What is required: If a line of the data below holds the string "dimensions", copy it.

[Data under study Boundary: Start]

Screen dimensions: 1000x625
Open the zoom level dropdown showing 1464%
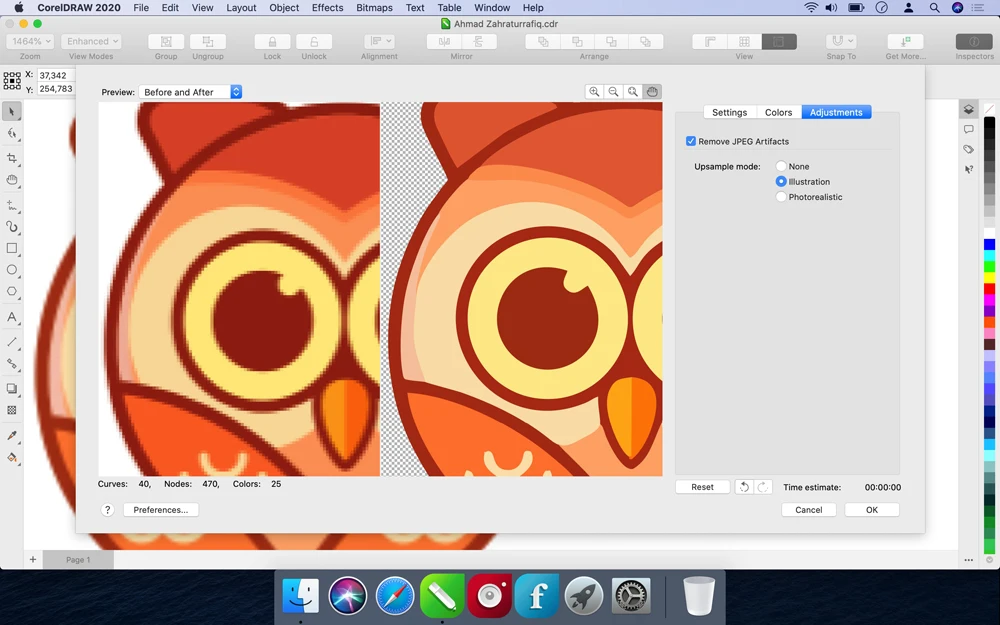tap(30, 42)
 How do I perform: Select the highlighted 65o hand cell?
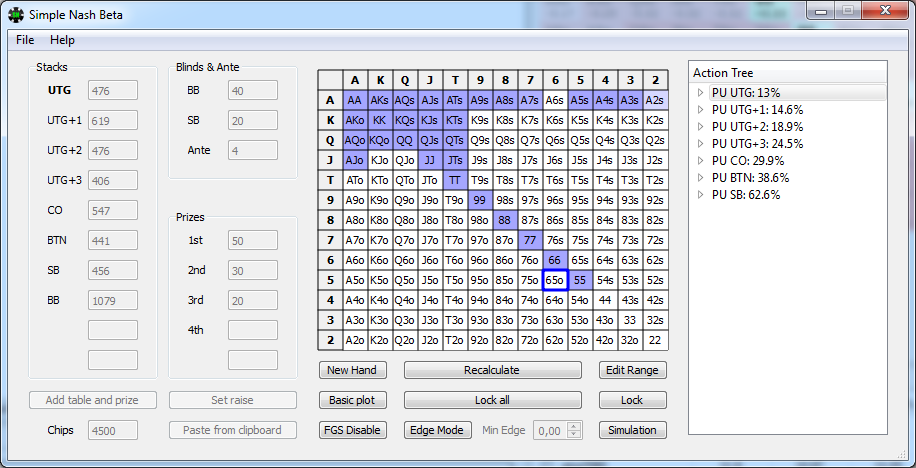[x=555, y=280]
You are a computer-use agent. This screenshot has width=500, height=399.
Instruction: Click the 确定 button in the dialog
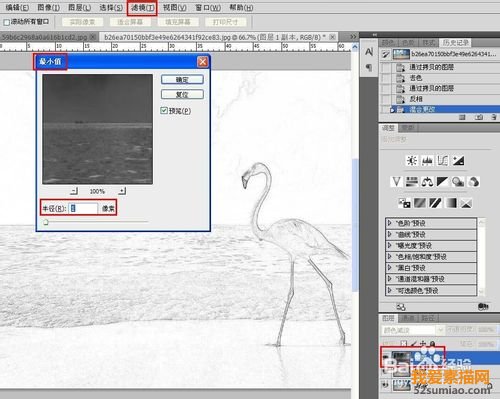click(x=182, y=79)
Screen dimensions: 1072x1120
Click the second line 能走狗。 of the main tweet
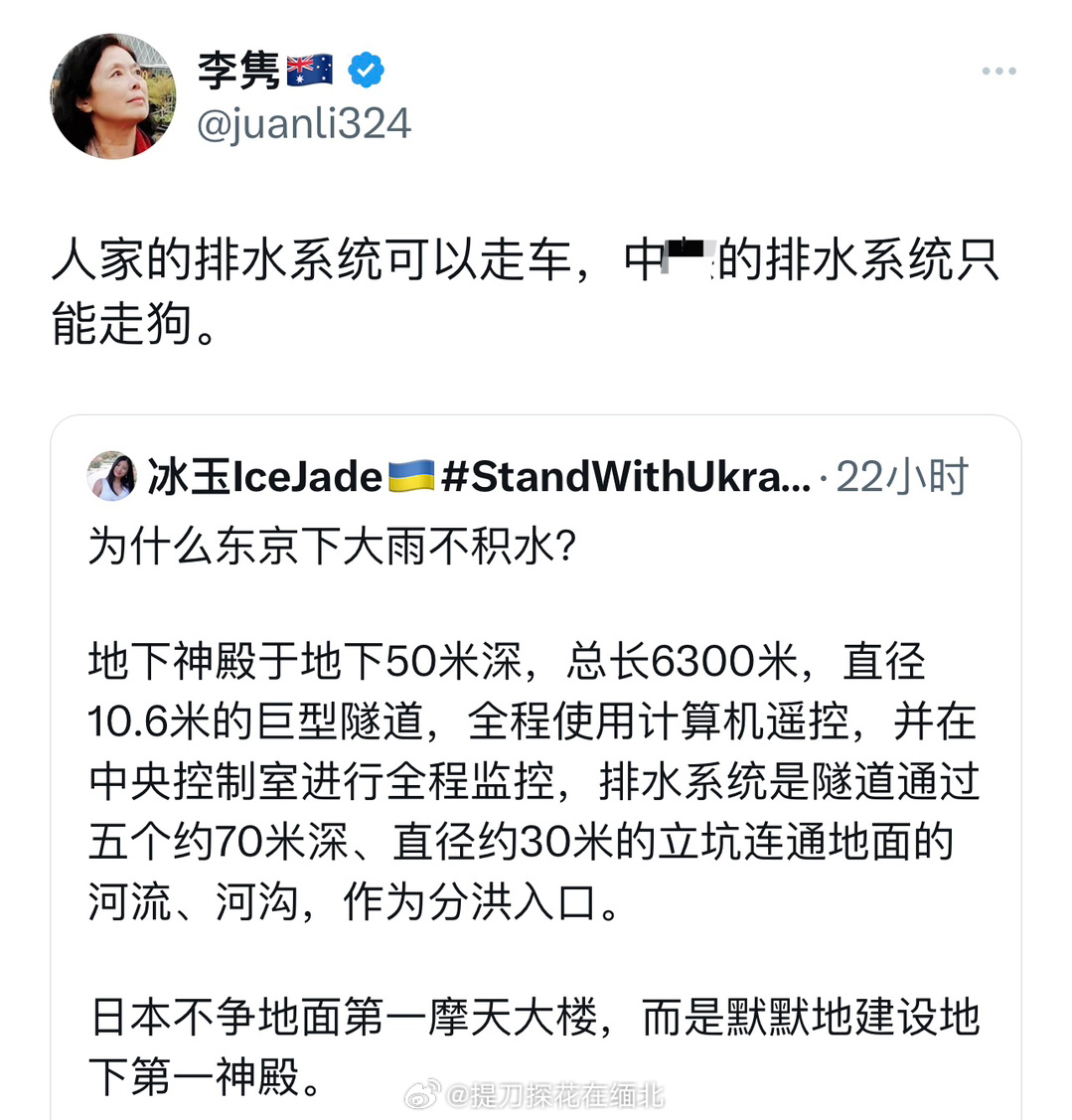(134, 324)
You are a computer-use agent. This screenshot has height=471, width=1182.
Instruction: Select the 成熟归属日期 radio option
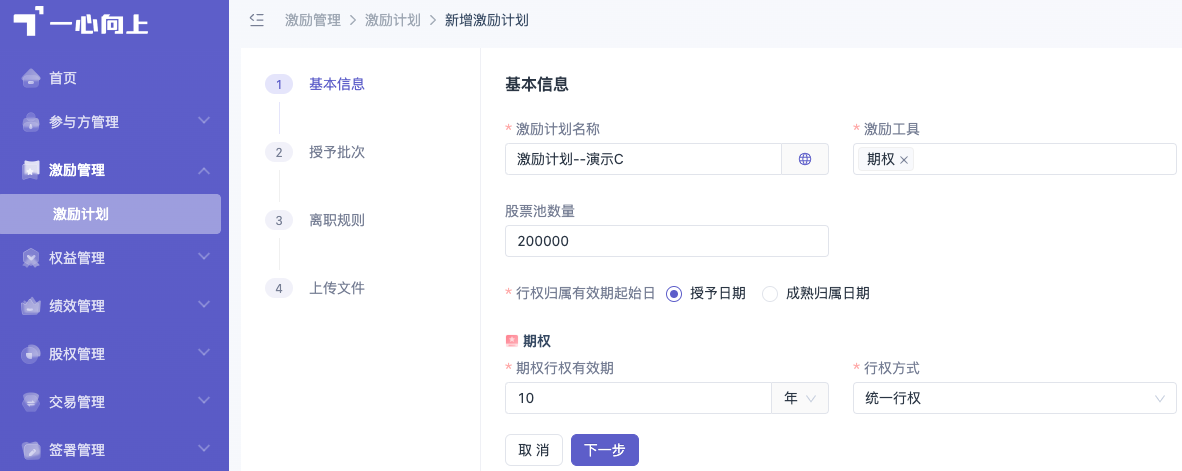770,294
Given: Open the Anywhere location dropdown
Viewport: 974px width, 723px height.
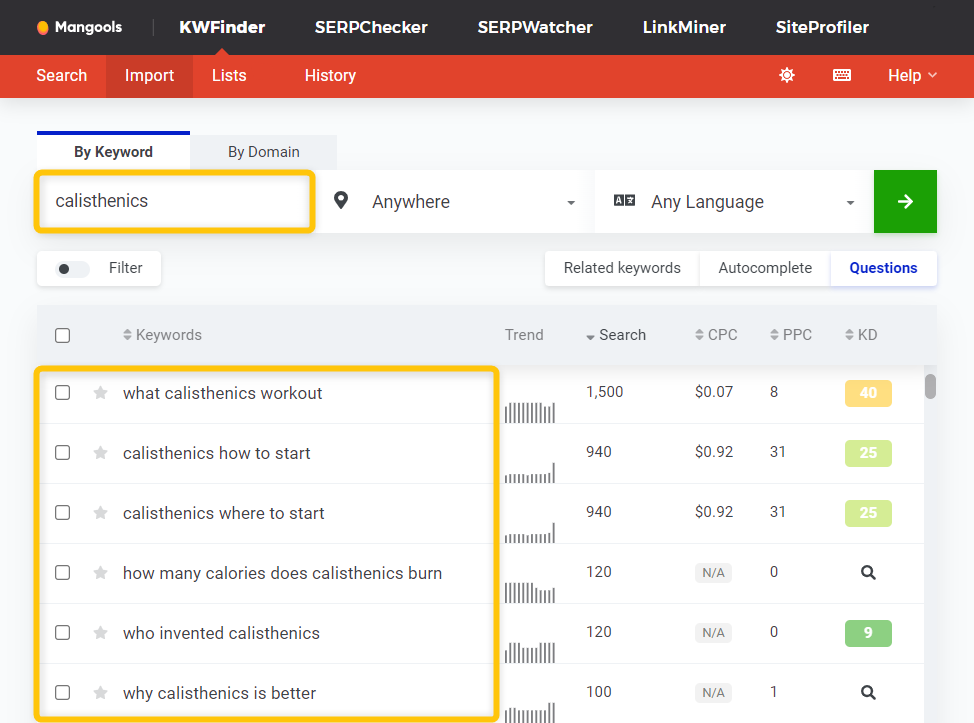Looking at the screenshot, I should tap(455, 202).
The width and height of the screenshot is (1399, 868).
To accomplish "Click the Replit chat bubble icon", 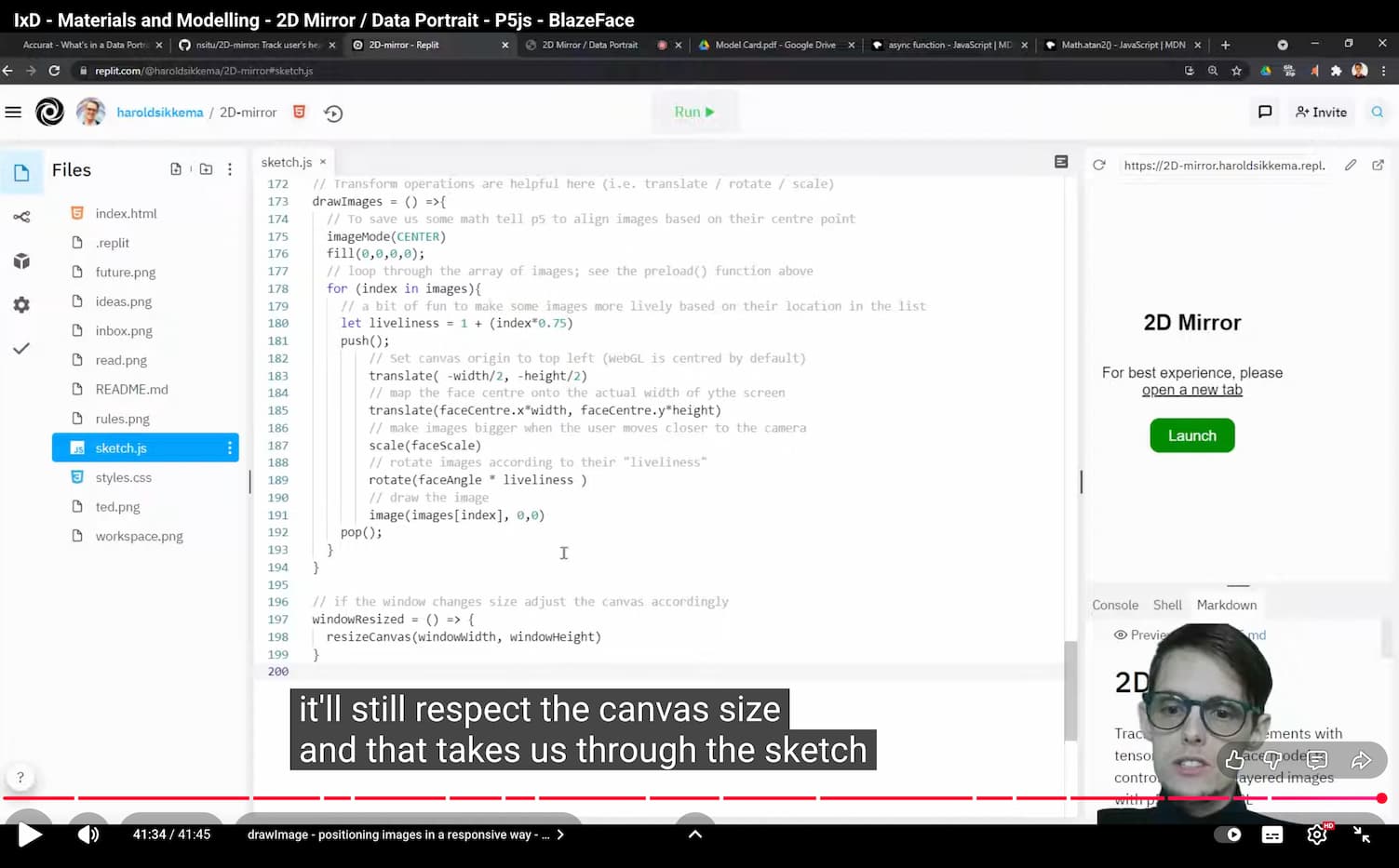I will click(1265, 112).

[Data under study Boundary: End]

Result for this exercise:
Screen dimensions: 1000x625
Screen dimensions: 1072x1120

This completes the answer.